Problem statement: In the copy, keep every word of the data below and none of its pictures.

Data provided:

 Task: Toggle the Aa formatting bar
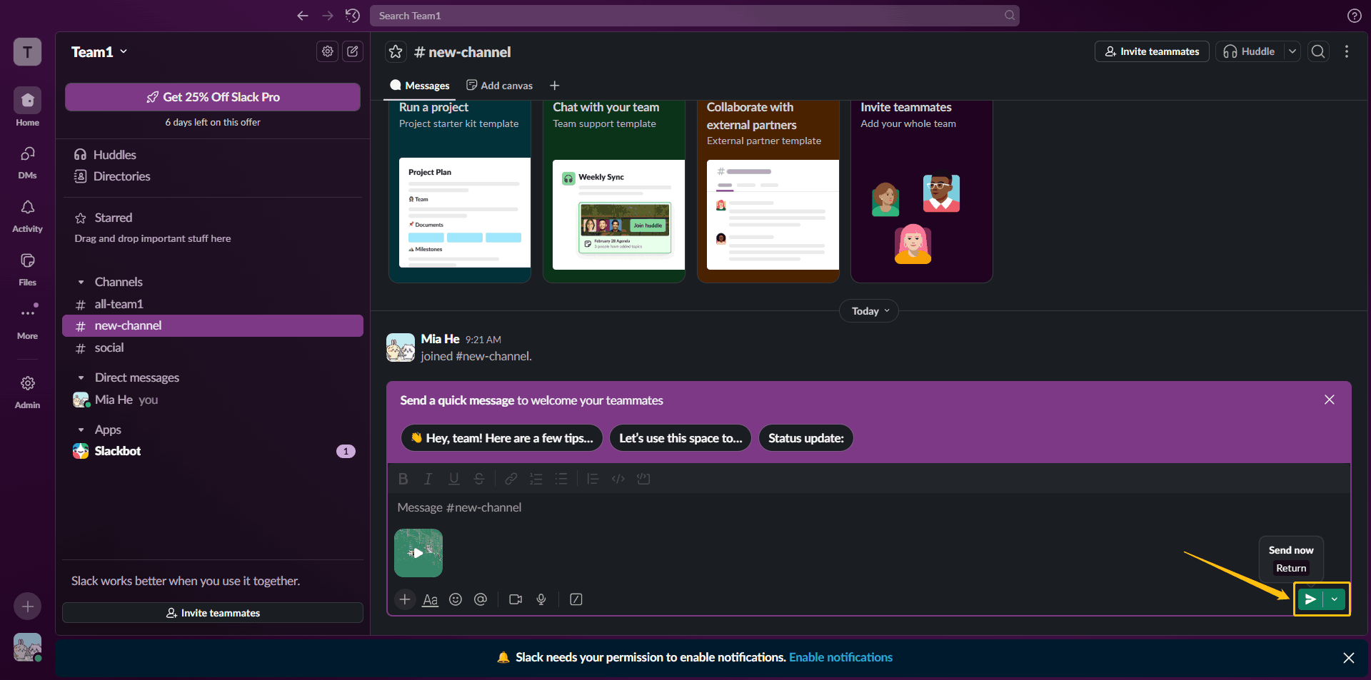(430, 599)
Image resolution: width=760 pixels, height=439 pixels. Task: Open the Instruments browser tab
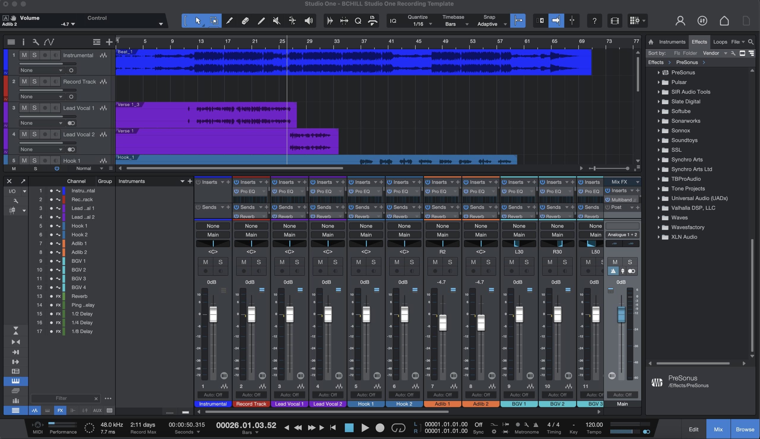[x=672, y=42]
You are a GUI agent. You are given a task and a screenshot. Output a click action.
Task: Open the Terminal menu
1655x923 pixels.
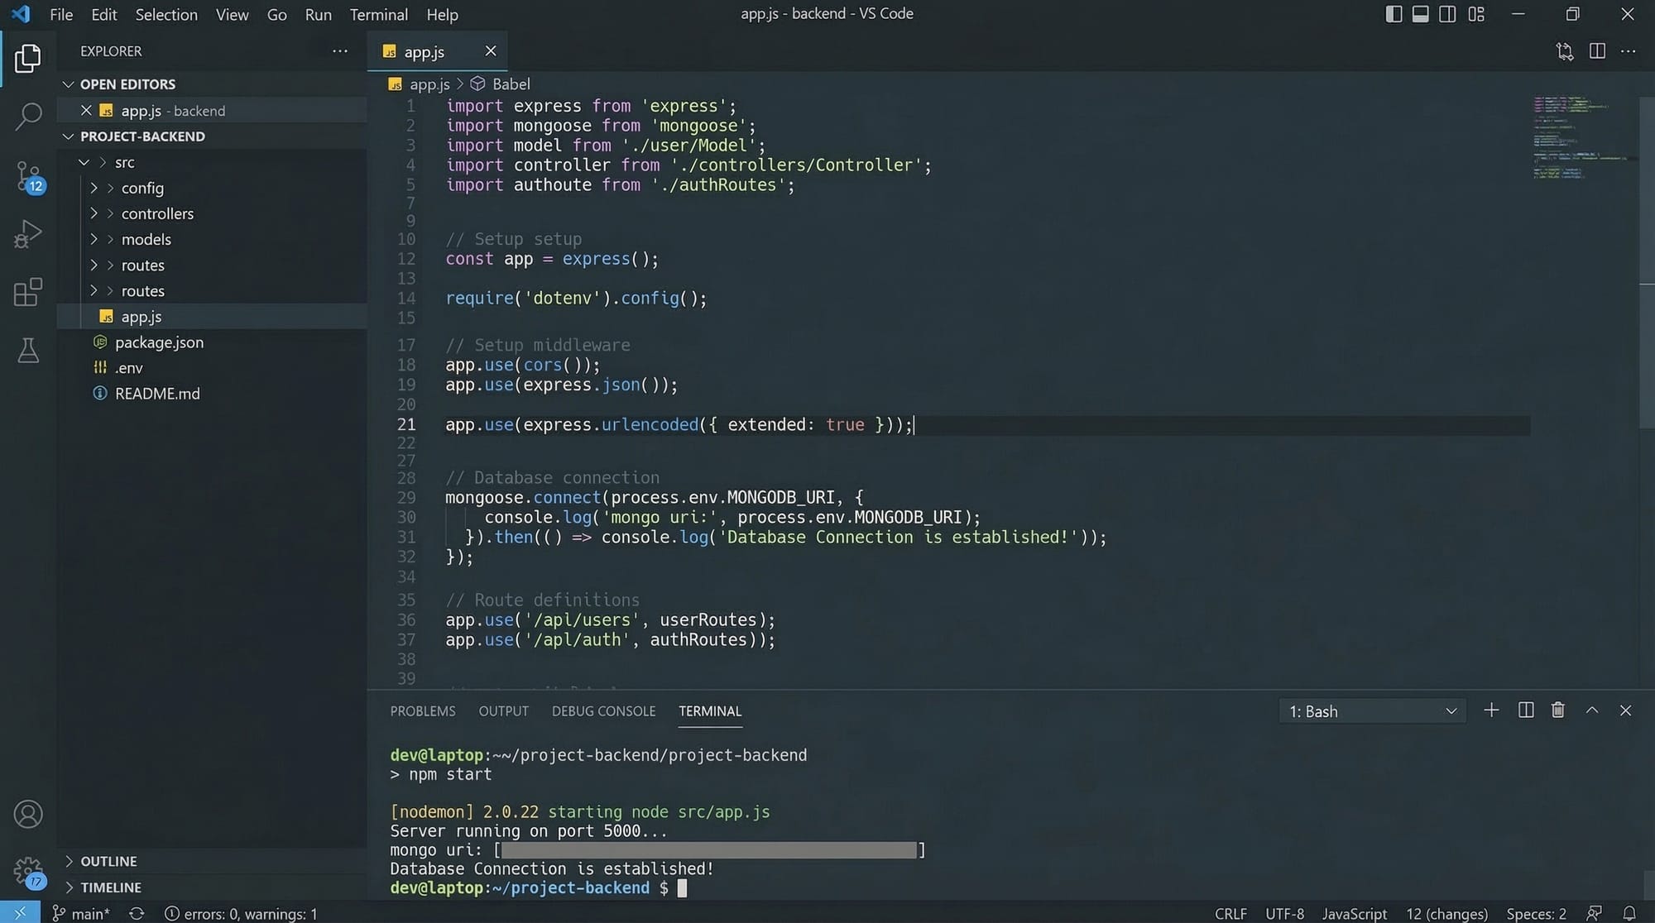click(378, 14)
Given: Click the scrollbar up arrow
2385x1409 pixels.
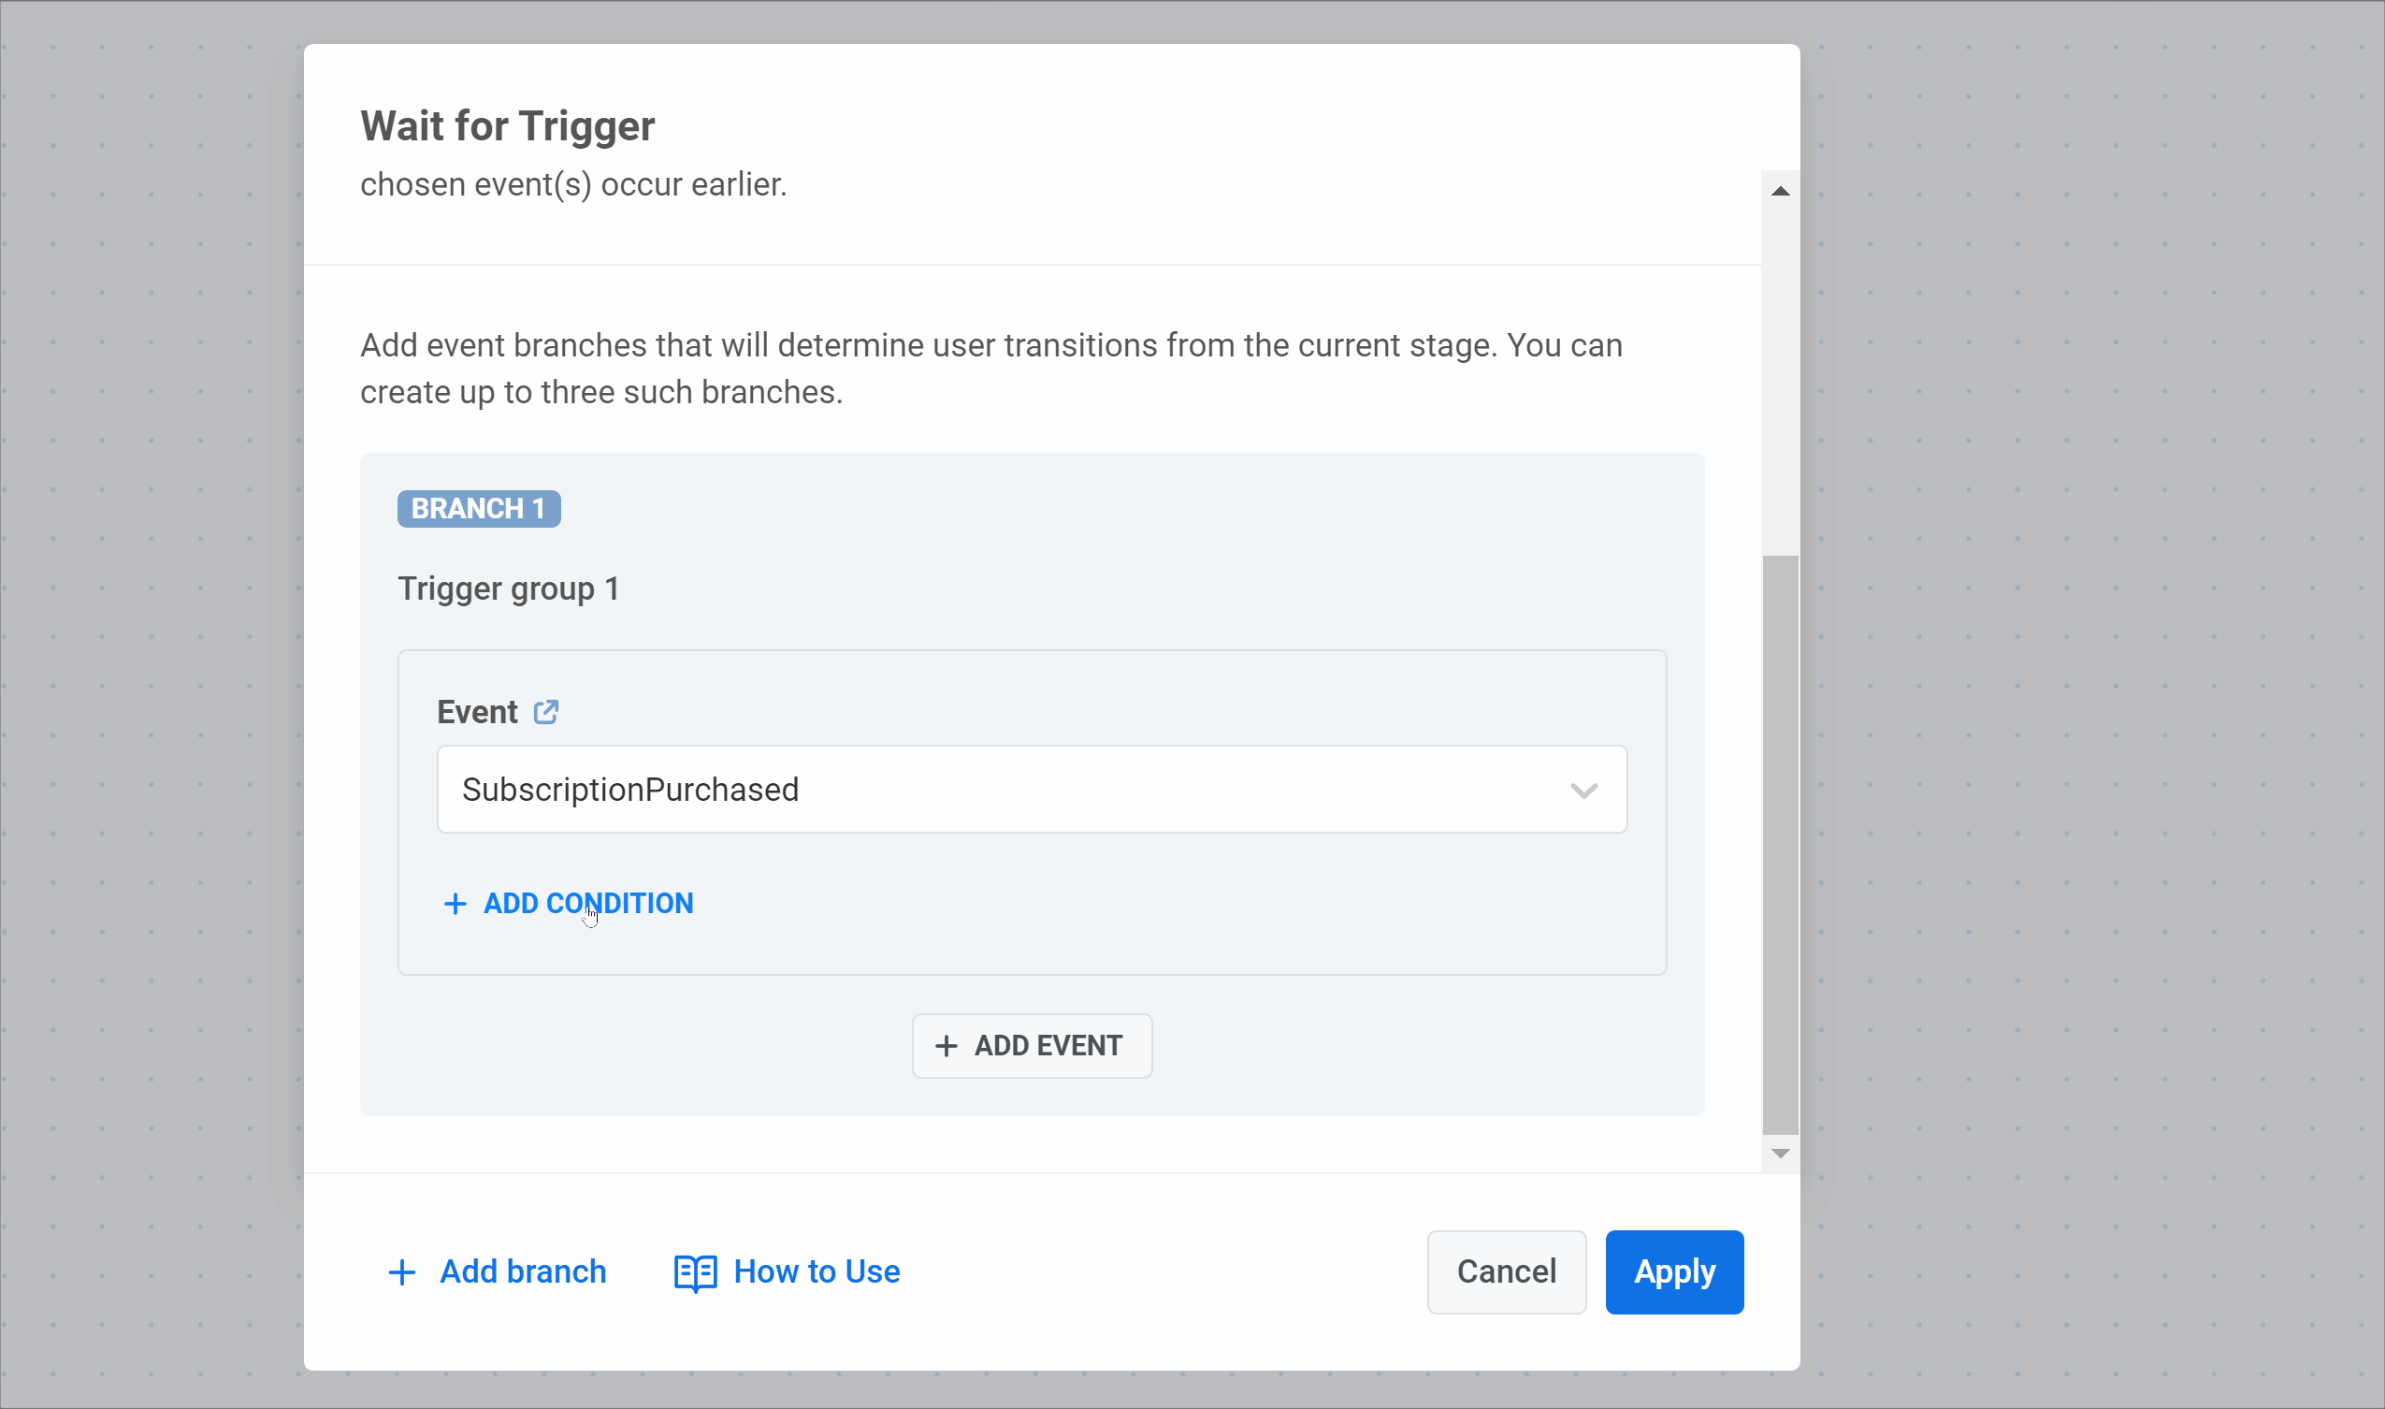Looking at the screenshot, I should point(1780,192).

Exercise answer:
 Task: Toggle the Aa formatting bar
(430, 599)
Image resolution: width=760 pixels, height=439 pixels. Task: Open the Instruments browser tab
[x=672, y=42]
You are a GUI agent. You are given a task and a screenshot. Output a click action.
Task: Open the Terminal menu
1655x923 pixels.
click(378, 14)
Given: Click the scrollbar up arrow
2385x1409 pixels.
Looking at the screenshot, I should point(1780,192).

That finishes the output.